Pati’s academic roots instilled a lifelong love of reading and the habit of taking exhaustive notes to document her experiences, impressions and of course, recipes. “I am a very big note-taker, “ she confirms. “I always have a notebook beside me. There’s no better way to remember something than by writing it down. I fill notebook after notebook with all the stories I have learned in my work and travels.”
No wonder Pati is so prolific. Her penchant for taking handwritten notes has resulted in three best-selling cookbooks, including her most recent Treasures of the Mexican Table, now available in a special leather-bound Levenger edition. She’s currently working on her fourth cookbook, utilizing the Circa note-taking system featured in the new Chef’s Notebook she’s created exclusively for Levenger. “Circa is so useful for creating a cookbook. You can add and rearrange the pages as the content changes and expands.”

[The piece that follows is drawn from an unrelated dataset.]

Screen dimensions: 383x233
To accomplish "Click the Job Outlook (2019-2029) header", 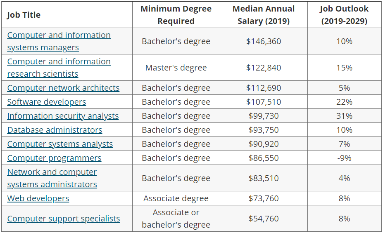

Her continuing journey as chef, teacher and storyteller has helped Pati develop what she refers to as sazón—the Spanish word for seasoning but its deeper meeting implies your own way to add flavor to life and food; and that can change as you mature, experience, grow and develop.
Pati hopes her work will help people feel more at home in the kitchen. “Don’t be afraid to make a mistake. What’s the worst that could happen? If a dish doesn’t turn out exactly like you wanted, wrap it up in a warm tortilla—tuck it into a taco.” Her more serious advice to the would-be cook is to be prepared, follow the French tradition of mise en place (making sure you have all the ingredients laid out and ready before starting to cook) and to take the time and focus needed to create your dish. “And do try a recipe from a different culture—invite the world into your kitchen.”
Though she’s a busy and energetic person, there are two distinct sides to Pati Jinich. “Most people don’t know I live a radically double life,” she says with a laugh. “They see the very extroverted Pati who goes out and travels the world to meet and socialize with people. The other Pati is actually very introverted, quietly hibernating at home, cooking and testing recipes by myself, with my dog Mila always next to me.”
Pati’s Holiday Traditions
As the holiday season draws near, we asked Pati to share some of her family’s traditions and celebrations. Though she’s lived with her husband in Chevy Chase, Maryland for the past 12 years, raising three sons, the traditions of her home country of Mexico are an integral part of the family’s celebrations.
“We don’t have a Thanksgiving in Mexico, but it has become my favorite American holiday,” Pati says. “We love celebrating it all: Thanksgiving, Hanukkah, Las Posadas (a week-long celebration of the story of the Nativity December 16-December 24), Christmas... and then Dia de los Reyes (Three Kings Day) comes on January 6. I think Mexicans give and receive more gifts on Three Kings Day than on Christmas Eve.”
According to Pati and Latin tradition, the most important tradition for any holiday gathering—and that includes weekend family dinners and get-togethers—is the concept of sobremesa. “The literal translation is ‘over the table,’ but it really means that precious time spent after a meal, hanging out with family and friends,” Pati explains. “We spend time in conversation, grateful for the food we ate, relaxing and enjoying each other’s company, and then eating again. We never skip dessert and coffee.”